Myalls challenged that rationale, arguing that scientific and athletic realities are being ignored.

“It is lunacy,” she said. “Everything you need to know about the physical advantage of biological males comes in one incontrovertible observation: there are no biological women stealing podium spots, medals, scholarships or accolades from men.” 

“There is not one biological woman claiming to be a man who has beat the elite men in any sport. There are no women winning men's swimming competitions, track and field events, fencing, weight lifting, or wrestling events.

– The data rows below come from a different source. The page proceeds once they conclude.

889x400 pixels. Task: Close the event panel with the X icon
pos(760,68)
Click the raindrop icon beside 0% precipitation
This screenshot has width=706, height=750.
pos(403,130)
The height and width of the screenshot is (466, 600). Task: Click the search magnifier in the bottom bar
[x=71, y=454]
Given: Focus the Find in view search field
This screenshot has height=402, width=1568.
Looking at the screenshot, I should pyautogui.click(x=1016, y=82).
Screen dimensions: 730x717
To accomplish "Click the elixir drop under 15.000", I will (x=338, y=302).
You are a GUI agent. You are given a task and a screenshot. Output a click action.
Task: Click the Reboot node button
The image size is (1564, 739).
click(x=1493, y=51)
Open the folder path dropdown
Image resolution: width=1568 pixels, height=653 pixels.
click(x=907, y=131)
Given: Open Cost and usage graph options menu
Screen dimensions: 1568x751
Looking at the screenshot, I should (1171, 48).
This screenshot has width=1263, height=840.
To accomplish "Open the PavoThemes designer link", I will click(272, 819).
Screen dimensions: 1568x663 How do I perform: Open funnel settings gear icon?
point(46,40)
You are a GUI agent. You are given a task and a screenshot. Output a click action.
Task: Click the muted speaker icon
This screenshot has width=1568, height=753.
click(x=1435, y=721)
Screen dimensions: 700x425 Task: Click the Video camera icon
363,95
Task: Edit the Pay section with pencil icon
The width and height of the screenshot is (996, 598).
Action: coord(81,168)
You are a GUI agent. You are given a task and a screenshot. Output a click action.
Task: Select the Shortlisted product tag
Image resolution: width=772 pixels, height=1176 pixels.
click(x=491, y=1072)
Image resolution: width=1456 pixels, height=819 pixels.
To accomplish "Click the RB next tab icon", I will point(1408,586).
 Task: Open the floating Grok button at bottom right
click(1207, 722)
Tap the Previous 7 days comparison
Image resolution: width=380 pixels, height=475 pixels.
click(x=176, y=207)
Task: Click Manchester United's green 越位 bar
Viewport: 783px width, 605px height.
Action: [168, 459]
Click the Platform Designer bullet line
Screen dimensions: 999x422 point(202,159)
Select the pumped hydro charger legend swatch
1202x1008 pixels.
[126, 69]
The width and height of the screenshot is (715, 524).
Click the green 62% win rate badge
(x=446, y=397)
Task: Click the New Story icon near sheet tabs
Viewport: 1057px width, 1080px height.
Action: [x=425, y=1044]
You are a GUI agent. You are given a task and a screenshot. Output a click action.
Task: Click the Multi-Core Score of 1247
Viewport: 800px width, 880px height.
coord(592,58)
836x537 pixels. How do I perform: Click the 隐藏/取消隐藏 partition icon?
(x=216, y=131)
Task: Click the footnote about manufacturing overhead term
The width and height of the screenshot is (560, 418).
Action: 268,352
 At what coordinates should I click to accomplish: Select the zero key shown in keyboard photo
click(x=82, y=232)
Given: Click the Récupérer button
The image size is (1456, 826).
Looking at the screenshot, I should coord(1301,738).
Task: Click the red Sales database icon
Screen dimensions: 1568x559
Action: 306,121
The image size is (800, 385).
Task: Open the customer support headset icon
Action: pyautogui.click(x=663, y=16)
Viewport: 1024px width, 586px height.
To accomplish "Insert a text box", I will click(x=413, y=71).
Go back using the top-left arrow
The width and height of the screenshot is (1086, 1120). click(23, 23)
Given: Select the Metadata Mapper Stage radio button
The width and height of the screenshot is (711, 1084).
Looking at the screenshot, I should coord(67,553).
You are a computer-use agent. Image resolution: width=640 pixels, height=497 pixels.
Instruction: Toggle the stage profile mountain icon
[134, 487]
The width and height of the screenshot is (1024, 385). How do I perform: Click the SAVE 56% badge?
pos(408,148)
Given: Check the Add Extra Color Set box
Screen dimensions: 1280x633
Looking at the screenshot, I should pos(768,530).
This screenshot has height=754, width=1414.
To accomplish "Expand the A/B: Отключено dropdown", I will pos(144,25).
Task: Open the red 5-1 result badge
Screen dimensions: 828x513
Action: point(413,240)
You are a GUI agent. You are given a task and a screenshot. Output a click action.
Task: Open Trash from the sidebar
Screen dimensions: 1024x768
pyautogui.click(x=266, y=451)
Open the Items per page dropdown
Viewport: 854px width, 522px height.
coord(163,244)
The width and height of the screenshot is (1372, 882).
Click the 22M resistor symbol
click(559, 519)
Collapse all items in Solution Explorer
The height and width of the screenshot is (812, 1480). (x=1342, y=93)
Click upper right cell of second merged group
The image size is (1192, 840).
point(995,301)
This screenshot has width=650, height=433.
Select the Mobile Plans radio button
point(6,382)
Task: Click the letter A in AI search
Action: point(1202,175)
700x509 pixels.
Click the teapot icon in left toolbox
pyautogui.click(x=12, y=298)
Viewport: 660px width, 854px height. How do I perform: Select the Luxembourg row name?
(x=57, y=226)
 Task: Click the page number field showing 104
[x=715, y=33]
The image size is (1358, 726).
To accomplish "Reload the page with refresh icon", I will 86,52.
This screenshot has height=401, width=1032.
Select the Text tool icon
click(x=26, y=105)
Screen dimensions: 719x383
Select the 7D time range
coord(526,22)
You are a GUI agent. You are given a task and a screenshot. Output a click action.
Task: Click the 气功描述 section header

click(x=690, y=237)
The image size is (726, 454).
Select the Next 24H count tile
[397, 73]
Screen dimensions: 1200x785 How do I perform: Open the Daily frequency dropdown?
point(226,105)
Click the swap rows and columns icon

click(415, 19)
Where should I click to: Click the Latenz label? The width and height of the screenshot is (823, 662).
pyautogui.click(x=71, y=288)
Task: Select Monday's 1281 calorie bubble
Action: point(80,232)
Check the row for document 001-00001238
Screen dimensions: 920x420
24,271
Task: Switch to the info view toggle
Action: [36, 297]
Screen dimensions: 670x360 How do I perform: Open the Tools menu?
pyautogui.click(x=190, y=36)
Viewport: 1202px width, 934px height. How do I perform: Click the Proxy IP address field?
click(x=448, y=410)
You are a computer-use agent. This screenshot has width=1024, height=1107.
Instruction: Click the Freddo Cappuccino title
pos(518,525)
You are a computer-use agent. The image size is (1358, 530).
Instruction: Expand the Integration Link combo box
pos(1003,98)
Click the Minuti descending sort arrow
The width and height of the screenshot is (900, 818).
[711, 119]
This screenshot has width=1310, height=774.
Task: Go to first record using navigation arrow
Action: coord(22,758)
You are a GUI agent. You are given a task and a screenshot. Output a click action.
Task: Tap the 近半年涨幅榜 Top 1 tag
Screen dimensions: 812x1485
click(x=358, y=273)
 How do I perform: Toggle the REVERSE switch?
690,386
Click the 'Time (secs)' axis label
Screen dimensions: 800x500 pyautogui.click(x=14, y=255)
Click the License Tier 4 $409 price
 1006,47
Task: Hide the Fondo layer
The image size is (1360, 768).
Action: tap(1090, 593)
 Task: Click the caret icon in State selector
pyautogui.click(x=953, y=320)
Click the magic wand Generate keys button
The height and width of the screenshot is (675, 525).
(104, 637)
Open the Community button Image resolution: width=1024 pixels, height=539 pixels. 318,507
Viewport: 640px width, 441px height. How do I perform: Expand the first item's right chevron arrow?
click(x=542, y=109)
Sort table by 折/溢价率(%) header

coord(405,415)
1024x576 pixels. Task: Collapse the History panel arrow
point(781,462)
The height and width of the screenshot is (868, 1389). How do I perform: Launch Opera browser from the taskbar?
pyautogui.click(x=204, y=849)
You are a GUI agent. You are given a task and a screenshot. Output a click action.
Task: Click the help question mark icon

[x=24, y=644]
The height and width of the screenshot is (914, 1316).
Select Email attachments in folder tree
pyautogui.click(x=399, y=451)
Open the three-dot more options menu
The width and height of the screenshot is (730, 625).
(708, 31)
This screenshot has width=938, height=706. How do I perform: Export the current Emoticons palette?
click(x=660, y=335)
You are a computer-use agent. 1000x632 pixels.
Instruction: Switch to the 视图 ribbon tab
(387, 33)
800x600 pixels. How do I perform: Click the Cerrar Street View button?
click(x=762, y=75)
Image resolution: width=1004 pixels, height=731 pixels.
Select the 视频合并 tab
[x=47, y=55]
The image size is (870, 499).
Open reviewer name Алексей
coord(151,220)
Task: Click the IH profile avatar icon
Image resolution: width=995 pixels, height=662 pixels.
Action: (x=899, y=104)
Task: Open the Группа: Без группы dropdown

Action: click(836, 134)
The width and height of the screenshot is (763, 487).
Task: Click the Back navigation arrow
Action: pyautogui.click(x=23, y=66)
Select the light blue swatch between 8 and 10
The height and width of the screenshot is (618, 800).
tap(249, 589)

If hormones can reduce a biological man's advantage, why can't those same hormones make biological women competitive in male sports?” 

Myalls said the current policy not only undermines fairness but also calls into question the very purpose of gender-specific athletic categories.

“If anyone can compete as a woman simply by declaring that they identify as such, then why do we even have women's sports?” she said.  

The ISHA controversy comes on the heels of Title IX investigations launched by the Department of Justice into the Illinois Department of Education, Chicago Public Schools District 299 and locally at Deerfield Public Schools District 109, where female students at Deerfield Middle School say they were forced to undress in front of a biological male in a girls' locker room. 

The IHSA has been subject to criticism from advocacy groups like Awake Illinois, which blasted the association for “sacrificing the rights of girls to appease gender ideology.”

The case of Abbigail Wheeler, a swimmer dismissed from her YMCA team in 2023 after objecting to share facilities with a biological male transgender athlete, has also resurfaced in public debate. Wheeler has since become a vocal advocate for sex-based sports categories.

IHSA Assistant Executive Director Matt Troha told Prairie State Wire that the organization has not altered its policy in response to the executive order and that no recent vote on the issue has occurred. 

Meanwhile, the association’s 10-member board of directors, made up of school principals across Illinois, declined to comment individually. 

Myalls warned that history may judge the current moment harshly.

“History will look back at us in horror at what we are doing to our children,” she said. “Bill Maher said once that if 8 year olds can decide what they want to be when they grow up, the world would be full of pirates and princesses.”